_PROBLEM SET_
1) In the Thunder Horse book description, what object is found in the hands of the murdered anthropologist?
2) Please continue the Thunder Horse book description, picking up after its last sentence.

_SELECTED EXTRACT_
Usually it takes more than one beer to make the Toussaint Saloon shake. When the earthquake hits, part-time deputy Gabriel Du Pré and his friends are lamenting the fishing resort a Japanese firm has planned for their small town. The floor trembles, the lights go out, and glass rains from the walls. When they emerge from the bar, they see a new landscape. Roads are mangled, mountains have shifted, and the spring where the Japanese businessmen had planned to build their resort is no more. In its place is an uprooted Indian burial ground—and a massive headache for Du Pré.
As local Native American tribes fight over the ancient remains, a fossilized Tyrannosaurus Rex tooth is found in the hands of a murdered anthropologist. Du Pré had just wanted a beer. Instead he found a murder sixty-five million years in the making.
Thunder Horse is the 5th book in The Montana Mysteries Featuring Gabriel Du Pré series, but you may enjoy reading the series in any order.

_DATA LISTING_
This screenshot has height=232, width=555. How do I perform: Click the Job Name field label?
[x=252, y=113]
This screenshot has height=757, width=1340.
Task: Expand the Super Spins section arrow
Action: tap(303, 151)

_WRITTEN RESPONSES_
1) A fossilized Tyrannosaurus Rex tooth.

2)
PUBLISHERS WEEKLY
Montana cattle-brand inspector Gabriel Du Pre is banging on the door of archeologist Aaron Morgenstern's apartment in the historic Baxter Hotel, the tallest building in Bozeman. The old man who opens the door asks Du Pre: "Are you the goddamned Red River Breed with the damn dinosaur tooth that fool Burdette called me about?" The growing legion of fans of Bowen's first four Du Pre books (most recently, 1997's Notches) will recognize the tone and the territory. After a serious earthquake shakes up the local topography, Du Pre, the part-Metis Indian who frequently serves as deputy to county sheriff Benny Klein, gets involved in a story of greed that links ancient Indian residents of Montana with a present-day Japanese consortium's plans to turn a bucolic spring into a commercial trout farm. There's a murder too: a snowmobiler is shot while carrying a valuable fossilized tooth of a T-Rex. Along the way, Du Pre gets to drive his old pickup too fast along Montana's back roads, drink gallons of cheap wine with a brace of fascinating friends (including his wise lover, Madelaine, and a wonderful old rascal called Benetsee who's part medicine man and part con man), play his fiddle and radiate an immensely charming sense of enhanced reality. Idiosyncratic, convincing and marked by thoroughly distinctive rhythms of dialogue, Bowen's Du Pre series claims unique territory in the genre.